What is Heaven and Hell?

By Lauren Humphries

As CCC 1024 says, “Heaven is the ultimate end and fulfillment of the deepest human longings, the state of supreme, definitive happiness”. While we may say that we want to “go to” heaven, or are striving “for” heaven, heaven is not a place. 

Heaven is God Himself!

Where else can we be in perfect union with Him if not for being in Him? To live in heaven is to be with Christ, and is the blessed community of all our brothers and sisters who are also perfectly incorporated with Christ. It is a call to live truly and freely as who He has created us to be: not copies of one another, but unique children of His.

 

What is purgatory?

Sometimes, it may be difficult for us to imagine that we can be in this perfect union with God. Yet, He promises us that He will continue to purify us even after our death. In our own humanness, our purification on earth may be an imperfect one. As Jesus has assured us of our eternal salvation in Him, we believe we will be perfectly purified by God Himself through purgatory so that we may achieve the holiness necessary to enter the joy of heaven. 

 

What is hell?

Popular culture and television has likely led us to view hell as a dark, fiery place where one is punished for eternity merely because they have done bad things in their lives. Yet, hell is neither a place nor a state of being of simply “bad people”, but the total self-exclusion from communion with God and the blessed. In believing that He alone gives us life, the punishment for hell is through one’s own decision to turn away from God resulting in the inability to possess the life and happiness for which we were created for by Him. 

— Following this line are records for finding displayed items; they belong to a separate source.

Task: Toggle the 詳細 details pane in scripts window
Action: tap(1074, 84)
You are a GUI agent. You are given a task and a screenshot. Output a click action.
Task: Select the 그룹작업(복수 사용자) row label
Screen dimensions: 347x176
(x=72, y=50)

While He desires for us to be with Him in perfect union in heaven, He does not predestine anyone to go to hell. It is a wilful, consistent, and persistent turning away from God which leads one away from Him, to what we consider ‘hell’. 

 

What does this mean for me?

There is hope!

By his death and Resurrection, Jesus has opened the gate to heaven for us; only he who came from the Father can return to the Father.  In his mission, Jesus reveals heaven to his people, and to us too. He talks of heaven as “life”, “light”, “paradise”, or “the Father’s house” to help our humanness begin to fathom what heaven is like. He revealed heaven to his disciples and apostles through loving his people only as God can – giving His entire self to us because that is how much He loves us. Even to this day, we catch glimpses of heaven in our life-giving communities, in brothers and sisters who love us when we struggle to love ourselves, our families and so on (and we’re called to BE this glimpse of heaven to others).

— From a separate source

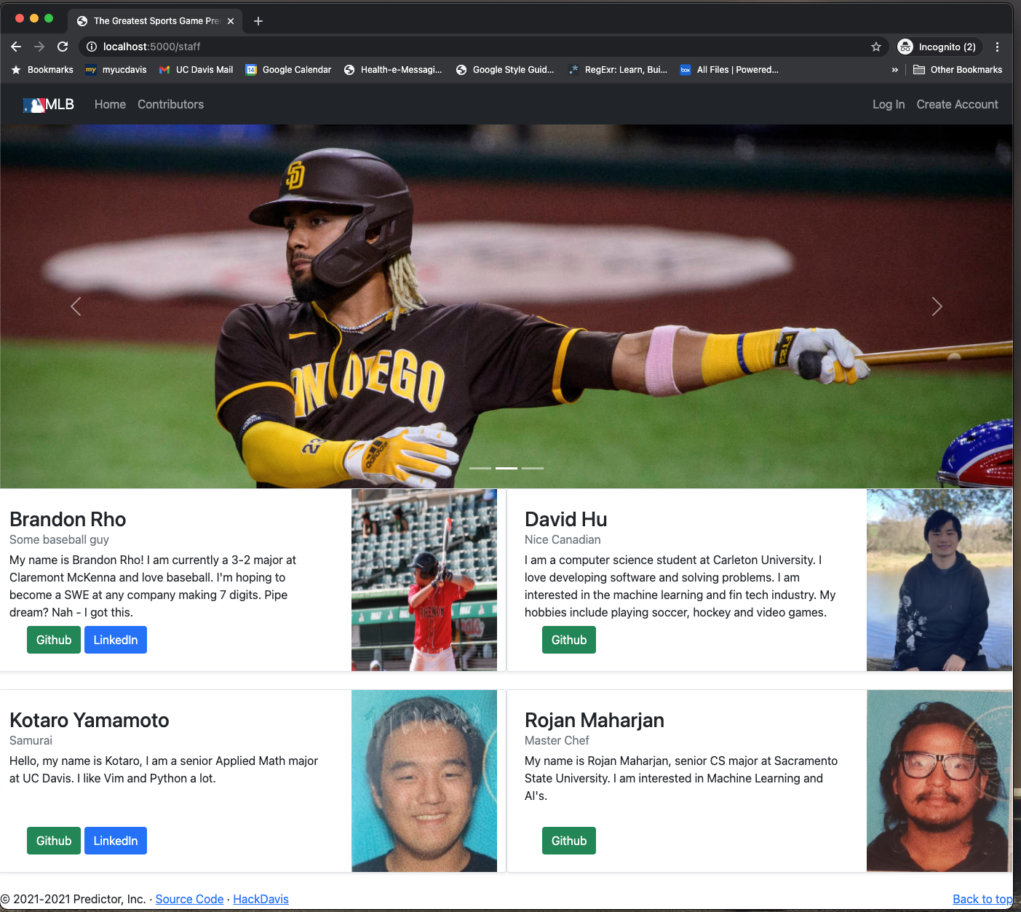Open the Other Bookmarks folder
Viewport: 1021px width, 912px height.
(x=958, y=70)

Since Heaven is in God himself, heaven is eternal. Jesus’ opening of the gate to heaven is eternal. As Christ promised us, “they shall reign for ever and ever”. This gate has never and will never be closed since his ultimate sacrifice on the cross for us. This hope of goodness and eternity, therefore, forever is and can live in our hearts!

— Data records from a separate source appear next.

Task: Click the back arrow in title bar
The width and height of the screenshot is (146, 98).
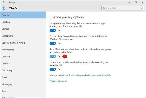Action: point(4,2)
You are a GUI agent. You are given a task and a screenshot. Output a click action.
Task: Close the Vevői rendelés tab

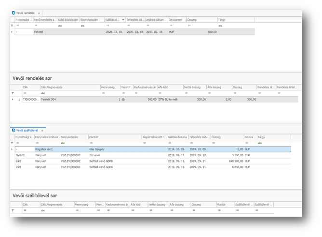point(39,13)

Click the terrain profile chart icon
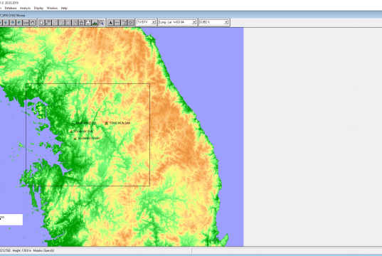pos(95,23)
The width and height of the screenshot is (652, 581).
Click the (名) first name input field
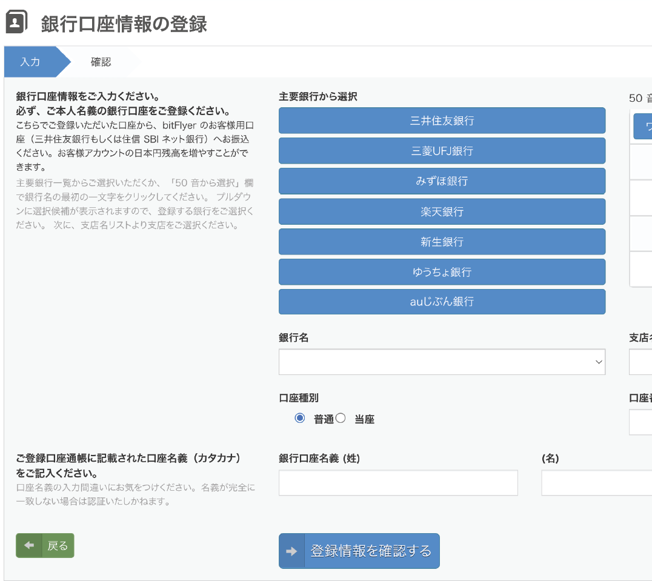tap(596, 483)
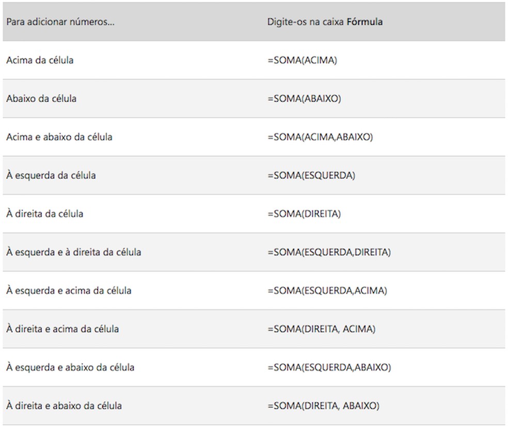Select the 'Acima e abaixo da célula' label
Image resolution: width=508 pixels, height=428 pixels.
click(59, 137)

Our call is to continue to be humble, loving and Christ-like in all we do. He has given us this life freely and lovingly, and he has also given us the free will to decide what we want to do with it. We all, therefore, have a responsibility to use our freedom in view of our eternal destiny – that all we do leads us to God and to heaven where we will meet the one who loved us first. As St Elizabeth Ann Seton said, “The gate of Heaven is very low; only the humble can enter it”.